Records from a data collection
============

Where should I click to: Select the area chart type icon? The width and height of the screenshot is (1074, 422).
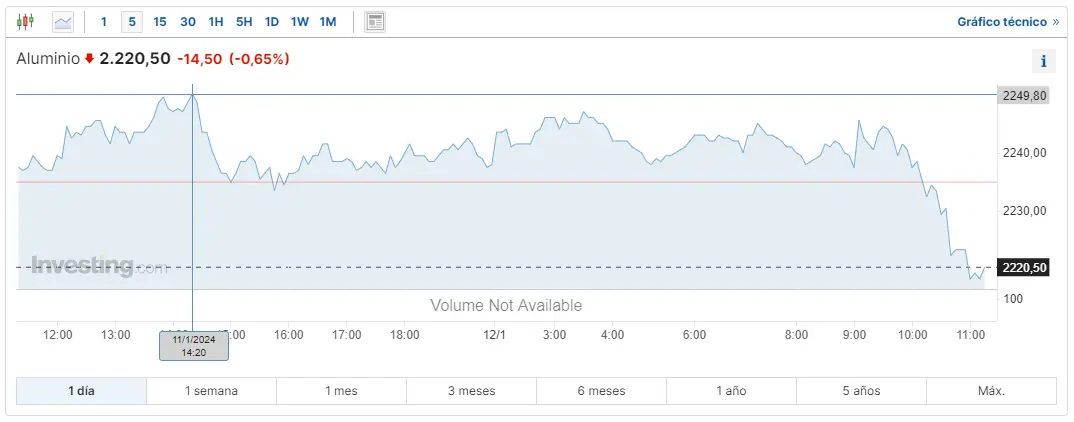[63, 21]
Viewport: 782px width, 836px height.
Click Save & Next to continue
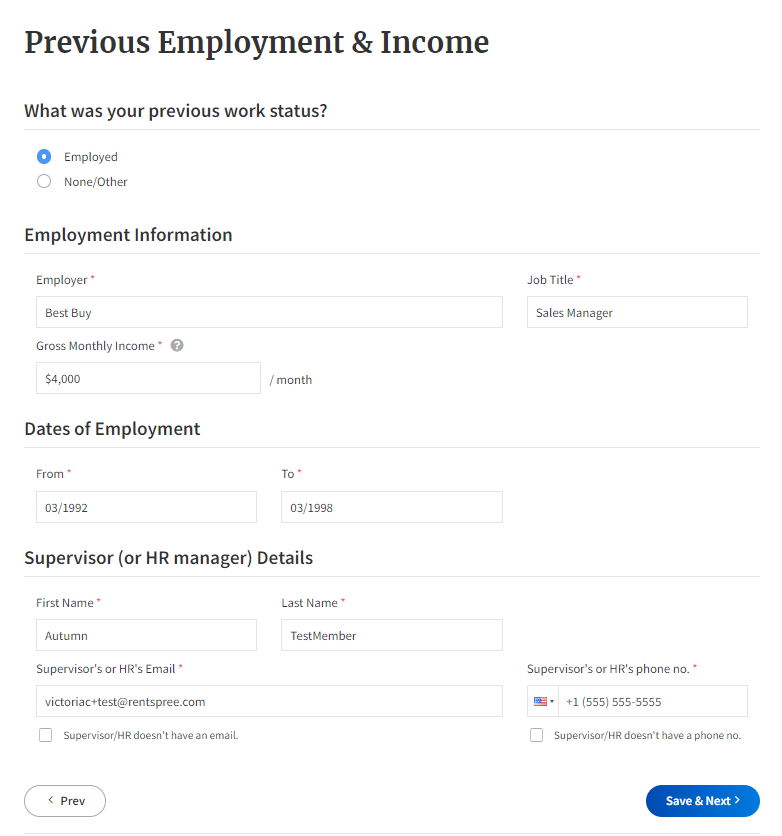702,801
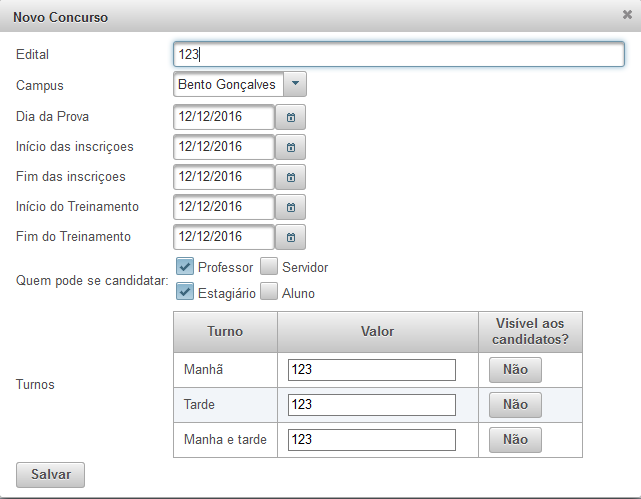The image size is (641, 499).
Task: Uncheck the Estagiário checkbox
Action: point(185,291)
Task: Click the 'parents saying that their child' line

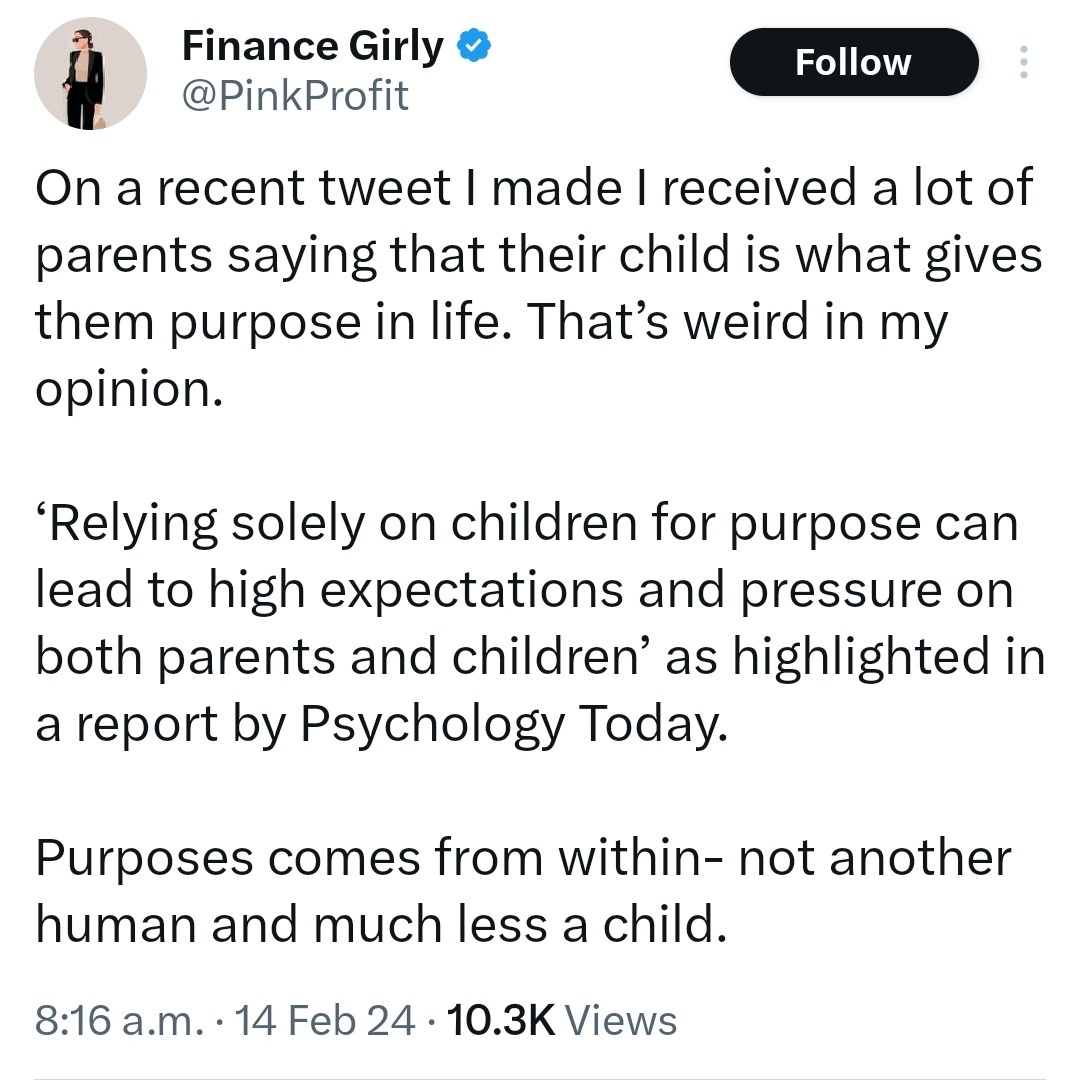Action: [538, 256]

============

-- PROBLEM DETAILS --
Rewrite the records from the line containing "Task: Click the" through the end of the records, requests included, scaling every coordinate in the answers by 1.9 and rounding to whole numbers with halves going up. Leave out the pictures.

-- EXPECTED ANSWER --
Task: Click the 'parents saying that their child' line

Action: [1022, 486]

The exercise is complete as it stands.